Read the legendary gmaxwell’s Bitcointalk post about CoinJoin. Answer the questions and post your answers below:
https://bitcointalk.org/?topic=279249
Questions:
Good! Check out other answers for #2 and #3 
What is the benefit of CoinJoin over BitLaundry, if any?
Coinjoin is design “per se” to get privacy for the users, for example “utxos” are of the same ammount (in order not to know who is the receiver) or take into consideration the share of the neccessary keys for the transactions (encryption, “onion opening”,…) and the anonimity set is much bigger.
About halfway down, Maxwell writes: “failure (retry) risk mean that really huge joint transactions would not be wise.” Explain failure (retry) risk.
The risk of some participants “going down” during the proccess of Coinjoin or the possibility of DOS attack.
How can anonymity set be increased while keeping small transaction sizes?
Increasing the number of transactions of the Coinjoin proccess.
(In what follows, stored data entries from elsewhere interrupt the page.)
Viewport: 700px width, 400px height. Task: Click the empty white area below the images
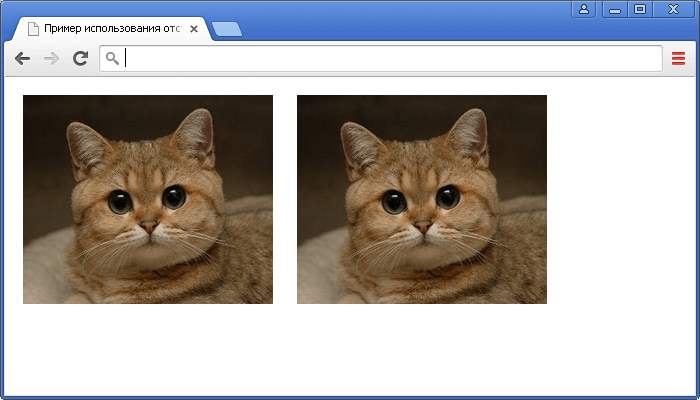pyautogui.click(x=350, y=350)
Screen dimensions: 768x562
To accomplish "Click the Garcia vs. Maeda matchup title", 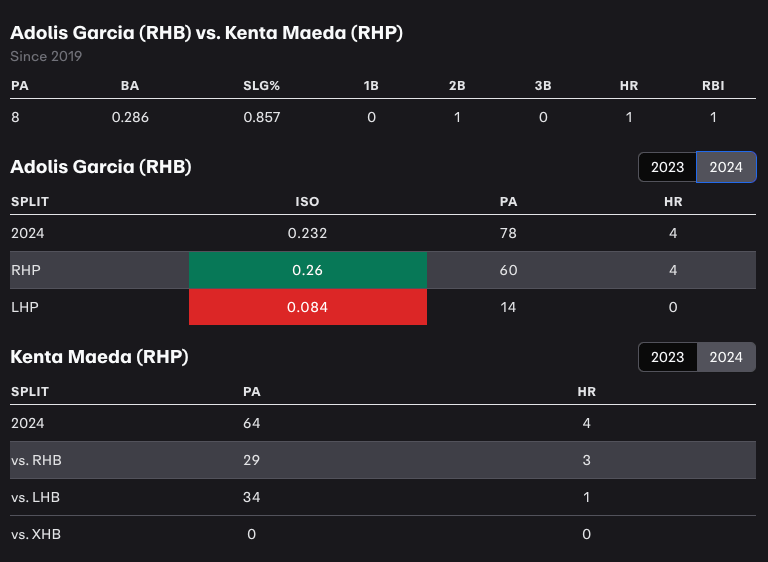I will coord(206,33).
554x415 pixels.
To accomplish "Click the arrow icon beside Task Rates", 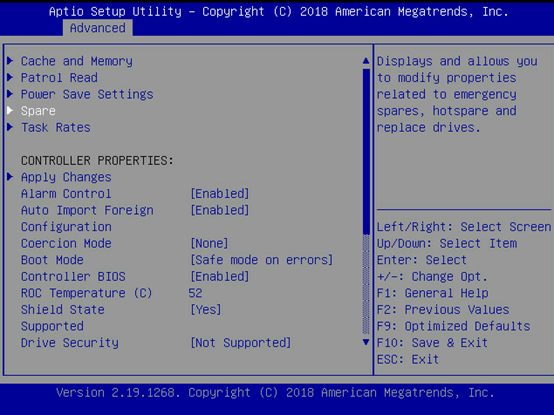I will [x=10, y=127].
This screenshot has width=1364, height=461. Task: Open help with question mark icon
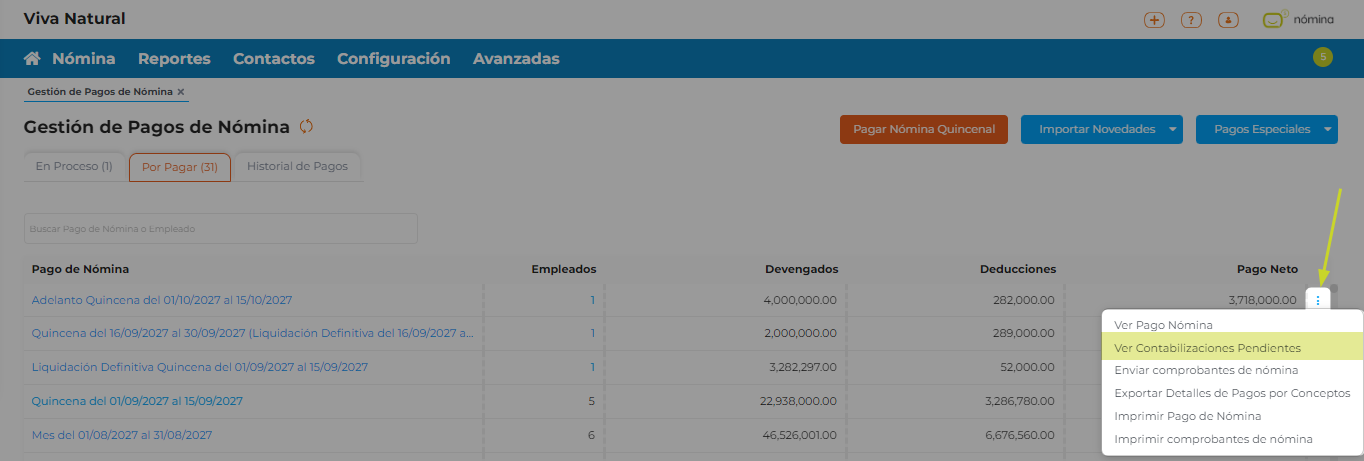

What is the main benefit of CoinJoin over Zerocoin?
No need for a “soft fork” and proven and known cryptography, “lighter” signatures, no central “accummulator” needed, and less time (with privacy implications) and computational requirements.
What is the benefit of CoinJoin over BitLaundry, if any?
Bitlaundry is a centralized entity while CoinJoin is a decentralized p2p between users that agrees on inputs and outputs, while the signatures, one per input, inside a transaction remain completely independent from each other, will be merged after with the signed Tx.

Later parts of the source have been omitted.